I'm currently doing a research project as part of my internship on mangrove damage along a river as a consequence of a major flood event. Shoreline was analysed for 1 meter sections. For each section my data comprises of the categorical categories mortality (yes/no) and certain other categories such as damage (yes/no).
Now i want to test several factors (location from rivermouth, innerbend/outerbend, species type, etc) in order to see what their relative contributions are. As a section might be affected by several factors in different ways, while checking for one factor i want to 'eliminate the effects of another factor'. What test should i be using? I read that loglinear regression can be applied to categorical data, but can this be used for several factors at a time?

Any help is appreciated!

Robert
 

bugman

Super Moderator
#3
As I see it, you have a couple of options.

Log-linear models are poisson regression models and so deal specifically with count data, so if you are counting the number of damaged or dead mangroves in a given section, then this might be the way to go.

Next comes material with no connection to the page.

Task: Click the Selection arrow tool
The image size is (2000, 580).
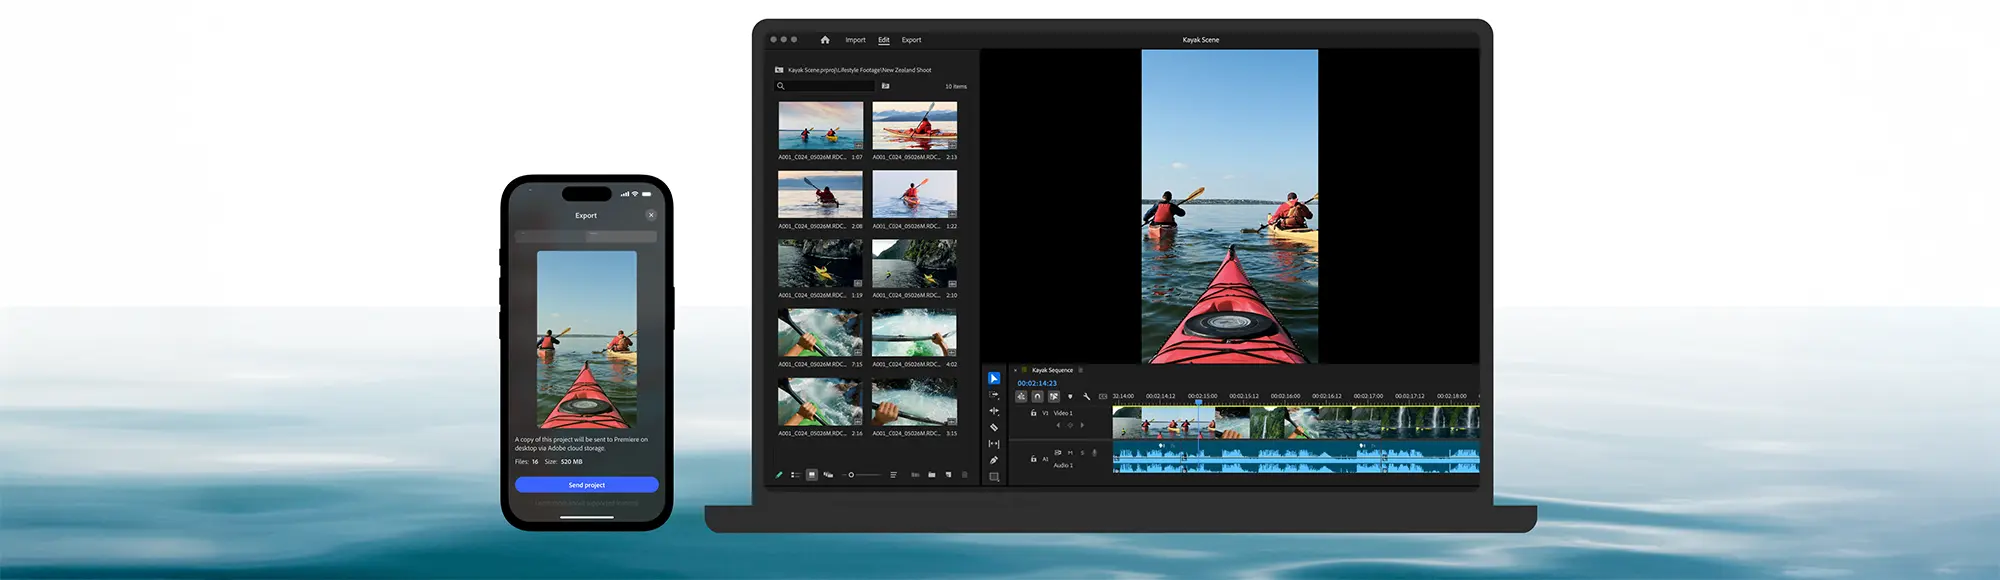Action: [x=994, y=378]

If I recall though, log-linear models do not distinguih response and predictor varaibles.

logistic regression models might also be suitable for your data if you are concerned primarily with the binary outcome of a trees condition (dead / alive).

Another consideration is that you have two responses - dead / alive and damaged / undamaged you could merge these so that you have four conditions for the varaible "tree condition" and the counts of each within each cell for each in which case, log-linear models would be the preffered approach.

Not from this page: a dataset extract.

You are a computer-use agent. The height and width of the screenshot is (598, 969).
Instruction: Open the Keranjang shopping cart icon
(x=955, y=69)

However, if you were to assign a tree one of: dead, alive, damaged (basically combining your two repsonses) you would be able to fit a multinomial regression.


Anyway, each aprroach has its strengths and weaknesses, so it would pay to read up on them and decide where to go based on your objectives and how you collected your data.
 

noetsi

Fortran must die
#5
If you have a few categorical levels of the response variable (the dependent variable) multinomial logistic regression may work. If you have a few levels of the response variable that are ordered you could try ordered logistic regression.